Marketing from operas and orchestras shows these groups are taking cues from the larger world of entertainment, using splashier colors and slogans, finding ways to make performances look fun and enticing, even relatable. The literal entry points into these events are undergoing changes, too, with an emphasis on friendly, welcoming guidance from the staff that interacts with audience members. Some groups even encourage use of phones and posting from the concerts on social media. Venues are slowly beginning to consider how to encourage enthusiasm in first-time concert attendees, instead of creating a sense of foreboding that blocks people who haven’t been part of the classical music club from feeling safe, much less welcome.

 

It’s a slow moving ship, but momentum is building.

 

This seems to get at another deeply human paradox. We want to share good things with our group, but we want to draw lines around our group and determine who gets to be inside it and who we will keep out. We want to share, but not too much.

 

The history of humanity is the constant contending with this problem. It’s part of why belonging is currently such a divisive issue. If we stop drawing boundaries around who belongs in our group, what if there’s not enough to go around eventually? If there is only so much food, so many acres of land, so much respect and dignity and love…

 

The classical music world has been an accidental laboratory for running an experiment in abundance. As best operating practices lean in towards inviting more people to belong, the orchestras, their business staff, audiences and artistic offerings, blossom.

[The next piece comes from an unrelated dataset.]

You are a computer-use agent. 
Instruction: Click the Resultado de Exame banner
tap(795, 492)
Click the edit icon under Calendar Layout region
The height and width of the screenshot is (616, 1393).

When we choose to believe everyone belongs, there turns out to be enough.

 

This outward-facing work has begun and is showing signs of success, though it has a long way to go. But what about the community of musicians on the stage? Who gets to belong there, and what is that experience like?

 

I know the pain of being barred from acceptance. Probably most of us come up against a velvet rope experience in our lives, where we are forced to grapple with being rejected by a group. It has made me conscious of how to welcome newcomers into the spaces where I make music. And it’s made me sensitive to the fact that one person’s relationship to music is going to look different from another’s, and that all of these expressions are welcome and needed. Some will be extroverted with their communication about music, some introverted. Some will dance as they play, others will find focus in their stillness. Some will be young and eager to seize hold of each new piece of music, while some will have a vault of experience with all the repertoire. There is an array of depth, eagerness, knowledge and joy that all of this brings. If we can find the patience to truly see each other and extend a trusting welcome. And I’m not saying that is an easy thing to do; community is relationship, and relationships take work. There are going to be moments that are jarring or sad. In those moments, I hope we can resist the urge to draw lines around our groups, claim what we think is ours, and judge those we don’t easily understand. Those are the moments to be strong in our tenderness and our welcome.

 

Music is like the ocean, to me. It’s bigger than all the places we land-dwellers walk. Waves surge up and drench us, overwhelm us with beauty, and that experience sort of disintegrates the boundaries that keep us from each other. It’s a uniting force by nature.

 

I refuse to shrink, to believe there won’t be enough. I’m going to keep diving into that ocean, and asking you all to come with me.